Saved data entries:
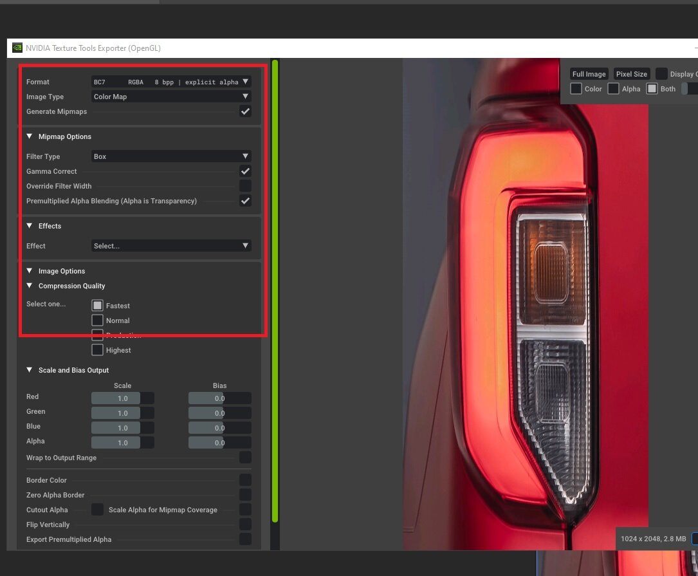The image size is (698, 576).
Task: Select the Normal compression quality option
Action: point(98,320)
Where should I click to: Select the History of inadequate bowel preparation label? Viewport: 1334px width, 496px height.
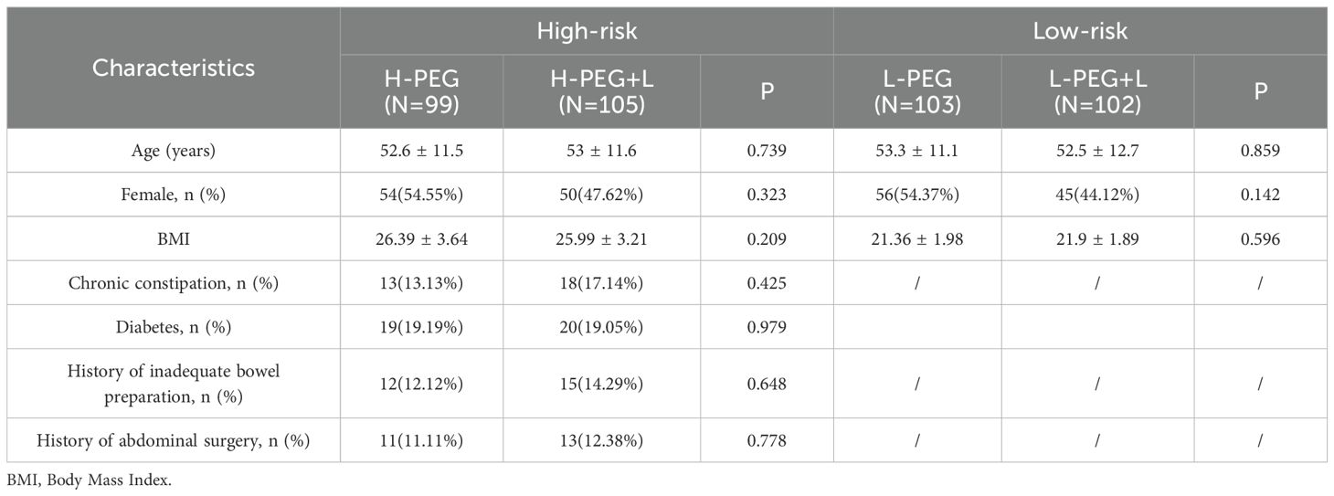(x=174, y=384)
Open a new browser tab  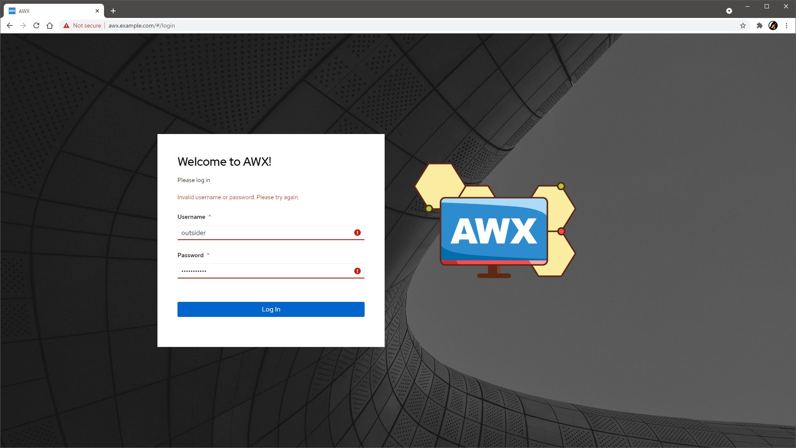click(x=113, y=11)
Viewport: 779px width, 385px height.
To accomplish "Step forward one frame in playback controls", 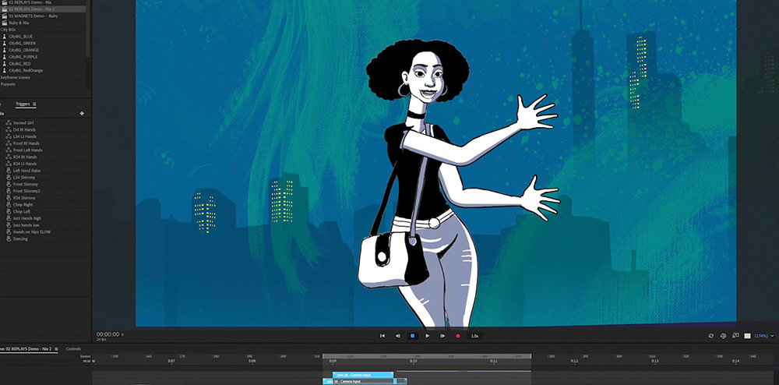I will click(x=442, y=336).
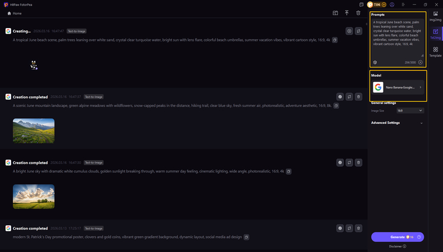This screenshot has width=443, height=252.
Task: Click the delete-all trash icon in top toolbar
Action: [358, 13]
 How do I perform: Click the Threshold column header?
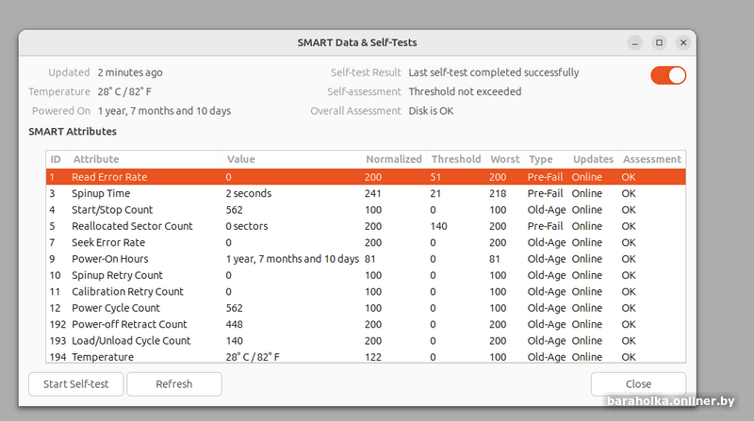tap(455, 159)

*What the task asks*. Count the lines in the entries above that contain the string "Select", treating uppercase and lowercase as different, and give only the number.

*Reply to the task*. 2